-- Listed entries start --

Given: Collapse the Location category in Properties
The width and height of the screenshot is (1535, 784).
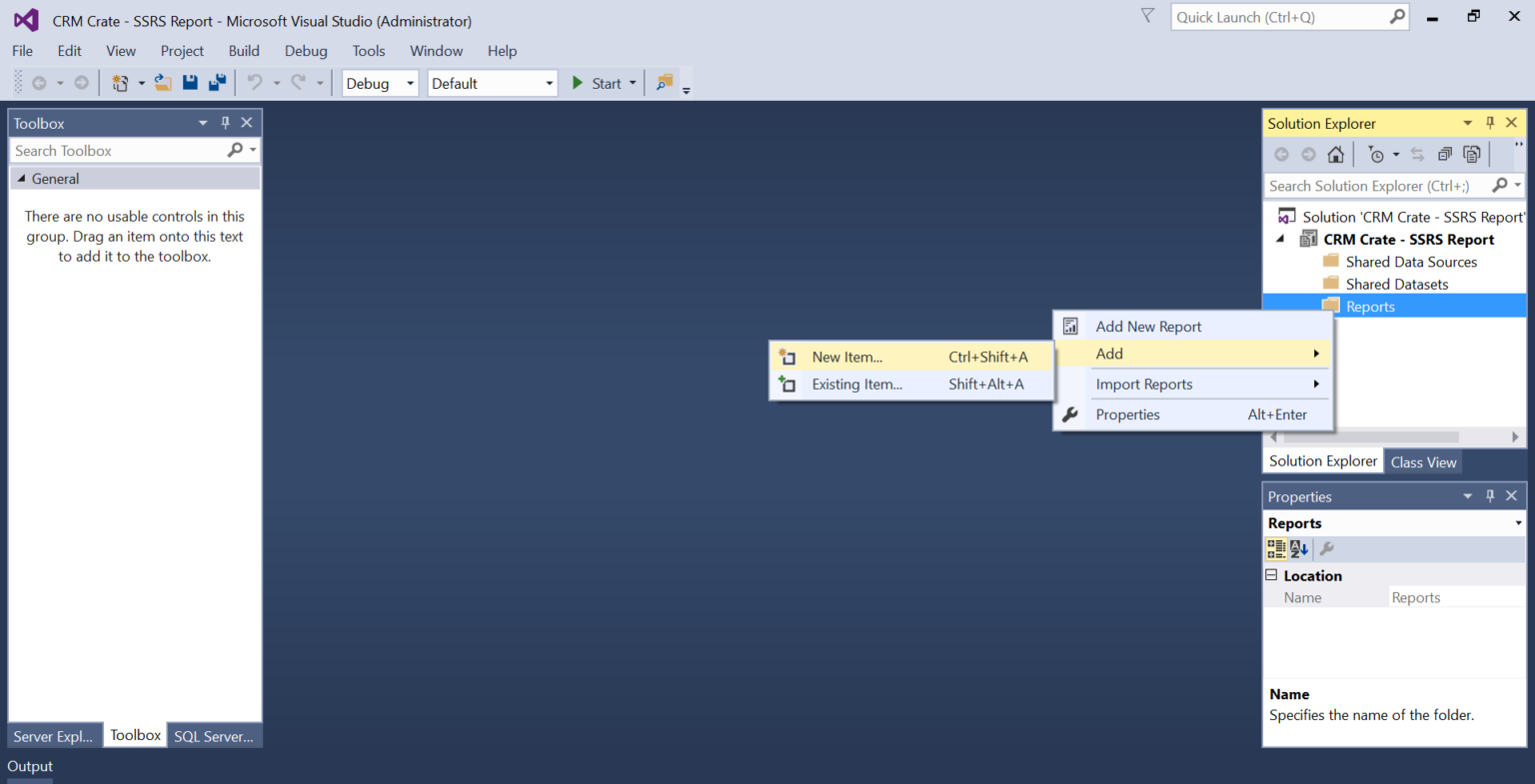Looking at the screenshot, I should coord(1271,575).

-- Listed entries end --
-- Listed entries start --

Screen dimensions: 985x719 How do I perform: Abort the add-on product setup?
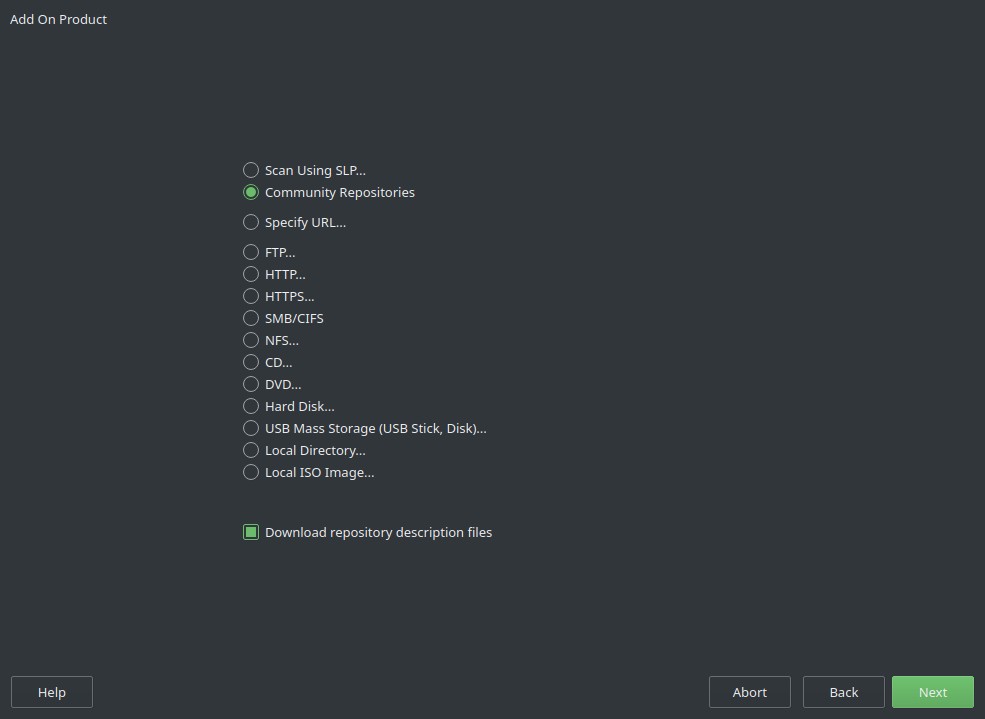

-- Listed entries end --
-- Listed entries start --

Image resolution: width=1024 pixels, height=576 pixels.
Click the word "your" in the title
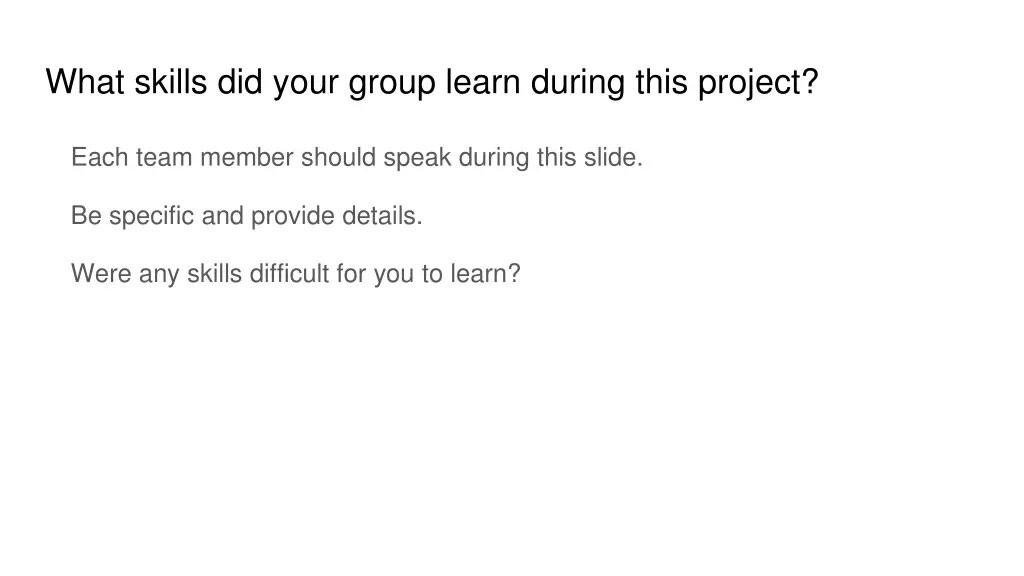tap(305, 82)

-- Listed entries end --

Show each line of the records above that contains the word "width".

The width and height of the screenshot is (1535, 784).
Image resolution: width=1024 pixels, height=576 pixels.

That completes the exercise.